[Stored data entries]
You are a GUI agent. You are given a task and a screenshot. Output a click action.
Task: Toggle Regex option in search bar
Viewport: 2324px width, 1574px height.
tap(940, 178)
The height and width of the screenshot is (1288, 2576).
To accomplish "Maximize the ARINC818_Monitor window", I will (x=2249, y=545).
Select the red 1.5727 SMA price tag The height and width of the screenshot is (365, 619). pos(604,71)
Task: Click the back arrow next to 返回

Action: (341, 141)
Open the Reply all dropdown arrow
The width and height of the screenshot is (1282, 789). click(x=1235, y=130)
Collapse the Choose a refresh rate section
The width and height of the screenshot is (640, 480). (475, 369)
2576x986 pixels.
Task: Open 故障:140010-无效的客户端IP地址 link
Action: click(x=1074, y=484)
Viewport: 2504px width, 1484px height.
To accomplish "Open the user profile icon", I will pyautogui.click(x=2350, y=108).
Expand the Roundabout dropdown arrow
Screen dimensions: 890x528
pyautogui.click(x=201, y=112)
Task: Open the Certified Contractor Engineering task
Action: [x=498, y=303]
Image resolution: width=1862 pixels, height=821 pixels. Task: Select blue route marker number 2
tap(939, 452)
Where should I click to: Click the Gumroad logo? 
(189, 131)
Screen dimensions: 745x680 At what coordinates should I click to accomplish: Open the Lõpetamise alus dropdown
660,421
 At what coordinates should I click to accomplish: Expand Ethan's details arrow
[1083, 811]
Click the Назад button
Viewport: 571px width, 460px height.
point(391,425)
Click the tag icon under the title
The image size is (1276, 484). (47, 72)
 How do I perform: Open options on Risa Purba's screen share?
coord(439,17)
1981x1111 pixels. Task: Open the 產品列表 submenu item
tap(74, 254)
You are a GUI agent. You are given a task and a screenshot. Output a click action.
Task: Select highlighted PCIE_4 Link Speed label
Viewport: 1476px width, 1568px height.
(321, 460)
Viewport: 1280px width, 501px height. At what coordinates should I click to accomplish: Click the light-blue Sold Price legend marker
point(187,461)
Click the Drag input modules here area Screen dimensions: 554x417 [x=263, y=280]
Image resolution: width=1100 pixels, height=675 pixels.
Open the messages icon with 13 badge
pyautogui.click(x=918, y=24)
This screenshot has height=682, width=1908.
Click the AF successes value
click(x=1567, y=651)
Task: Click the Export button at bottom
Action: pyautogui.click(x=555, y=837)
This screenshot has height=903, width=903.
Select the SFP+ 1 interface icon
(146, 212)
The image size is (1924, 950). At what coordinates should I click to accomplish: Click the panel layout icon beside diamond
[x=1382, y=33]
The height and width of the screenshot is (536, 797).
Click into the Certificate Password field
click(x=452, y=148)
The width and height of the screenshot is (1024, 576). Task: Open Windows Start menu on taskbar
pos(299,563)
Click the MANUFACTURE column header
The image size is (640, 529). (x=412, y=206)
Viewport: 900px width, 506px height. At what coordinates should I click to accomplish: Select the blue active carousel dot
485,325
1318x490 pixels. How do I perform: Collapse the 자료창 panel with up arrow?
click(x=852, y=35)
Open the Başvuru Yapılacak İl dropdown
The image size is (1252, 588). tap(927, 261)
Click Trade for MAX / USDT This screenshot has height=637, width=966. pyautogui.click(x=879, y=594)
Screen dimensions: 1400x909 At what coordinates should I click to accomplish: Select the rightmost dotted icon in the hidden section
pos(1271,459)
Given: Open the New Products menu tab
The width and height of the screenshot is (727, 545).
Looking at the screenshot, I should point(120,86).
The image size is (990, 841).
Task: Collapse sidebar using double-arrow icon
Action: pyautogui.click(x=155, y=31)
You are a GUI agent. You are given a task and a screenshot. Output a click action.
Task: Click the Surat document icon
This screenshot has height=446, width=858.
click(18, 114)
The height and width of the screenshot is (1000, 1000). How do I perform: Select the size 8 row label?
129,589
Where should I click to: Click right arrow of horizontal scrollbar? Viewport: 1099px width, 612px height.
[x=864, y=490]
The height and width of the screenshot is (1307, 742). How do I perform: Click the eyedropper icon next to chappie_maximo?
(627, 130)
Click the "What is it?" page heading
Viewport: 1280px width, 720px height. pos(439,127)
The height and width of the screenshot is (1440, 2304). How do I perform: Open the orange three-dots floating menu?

### Task to complete
Rewrite these lines as a numbered list, dropping any blank lines.

### Response to this task
1. You are a GUI agent. You are given a task and a screenshot. Output a click action.
2. Task: Toggle Regex option in search bar
3. Viewport: 2324px width, 1574px height.
4. tap(940, 178)
5. The height and width of the screenshot is (1288, 2576).
6. To accomplish "Maximize the ARINC818_Monitor window", I will (x=2249, y=545).
7. Select the red 1.5727 SMA price tag The height and width of the screenshot is (365, 619). pos(604,71)
8. Task: Click the back arrow next to 返回
9. Action: (341, 141)
10. Open the Reply all dropdown arrow
11. The width and height of the screenshot is (1282, 789). click(x=1235, y=130)
12. Collapse the Choose a refresh rate section
13. The width and height of the screenshot is (640, 480). (475, 369)
14. 2576x986 pixels.
15. Task: Open 故障:140010-无效的客户端IP地址 link
16. Action: click(x=1074, y=484)
17. Viewport: 2504px width, 1484px height.
18. To accomplish "Open the user profile icon", I will pyautogui.click(x=2350, y=108).
19. Expand the Roundabout dropdown arrow
20. Screen dimensions: 890x528
21. pyautogui.click(x=201, y=112)
22. Task: Open the Certified Contractor Engineering task
23. Action: [x=498, y=303]
24. Image resolution: width=1862 pixels, height=821 pixels. Task: Select blue route marker number 2
25. tap(939, 452)
26. Where should I click to: Click the Gumroad logo? 
27. (189, 131)
28. Screen dimensions: 745x680 At what coordinates should I click to accomplish: Open the Lõpetamise alus dropdown
29. 660,421
30.  At what coordinates should I click to accomplish: Expand Ethan's details arrow
31. [1083, 811]
32. Click the Назад button
33. Viewport: 571px width, 460px height.
34. point(391,425)
35. Click the tag icon under the title
36. The image size is (1276, 484). (47, 72)
37.  How do I perform: Open options on Risa Purba's screen share?
38. coord(439,17)
39. 1981x1111 pixels. Task: Open the 產品列表 submenu item
40. tap(74, 254)
41. You are a GUI agent. You are given a task and a screenshot. Output a click action.
42. Task: Select highlighted PCIE_4 Link Speed label
43. Viewport: 1476px width, 1568px height.
44. (321, 460)
45. Viewport: 1280px width, 501px height. At what coordinates should I click to accomplish: Click the light-blue Sold Price legend marker
46. point(187,461)
47. Click the Drag input modules here area Screen dimensions: 554x417 [x=263, y=280]
48. Image resolution: width=1100 pixels, height=675 pixels.
49. Open the messages icon with 13 badge
50. pyautogui.click(x=918, y=24)
51. This screenshot has height=682, width=1908.
52. Click the AF successes value
53. click(x=1567, y=651)
54. Task: Click the Export button at bottom
55. Action: pyautogui.click(x=555, y=837)
56. This screenshot has height=903, width=903.
57. Select the SFP+ 1 interface icon
58. (146, 212)
59. The image size is (1924, 950). At what coordinates should I click to accomplish: Click the panel layout icon beside diamond
60. [x=1382, y=33]
61. The height and width of the screenshot is (536, 797).
62. Click into the Certificate Password field
63. click(x=452, y=148)
64. The width and height of the screenshot is (1024, 576). Task: Open Windows Start menu on taskbar
65. pos(299,563)
66. Click the MANUFACTURE column header
67. The image size is (640, 529). (x=412, y=206)
68. Viewport: 900px width, 506px height. At what coordinates should I click to accomplish: Select the blue active carousel dot
69. 485,325
70. 1318x490 pixels. How do I perform: Collapse the 자료창 panel with up arrow?
71. click(x=852, y=35)
72. Open the Başvuru Yapılacak İl dropdown
73. The image size is (1252, 588). tap(927, 261)
74. Click Trade for MAX / USDT This screenshot has height=637, width=966. pyautogui.click(x=879, y=594)
75. Screen dimensions: 1400x909 At what coordinates should I click to accomplish: Select the rightmost dotted icon in the hidden section
76. pos(1271,459)
77. Given: Open the New Products menu tab
78. The width and height of the screenshot is (727, 545).
79. Looking at the screenshot, I should point(120,86).
80. The image size is (990, 841).
81. Task: Collapse sidebar using double-arrow icon
82. Action: pyautogui.click(x=155, y=31)
83. You are a GUI agent. You are given a task and a screenshot. Output a click action.
84. Task: Click the Surat document icon
85. This screenshot has height=446, width=858.
86. click(18, 114)
87. The height and width of the screenshot is (1000, 1000). How do I perform: Select the size 8 row label?
88. 129,589
89. Where should I click to: Click right arrow of horizontal scrollbar? Viewport: 1099px width, 612px height.
90. [x=864, y=490]
91. The height and width of the screenshot is (1307, 742). How do I perform: Click the eyedropper icon next to chappie_maximo?
92. (627, 130)
93. Click the "What is it?" page heading
94. Viewport: 1280px width, 720px height. pos(439,127)
95. The height and width of the screenshot is (1440, 2304). How do I perform: Open the orange three-dots floating menu?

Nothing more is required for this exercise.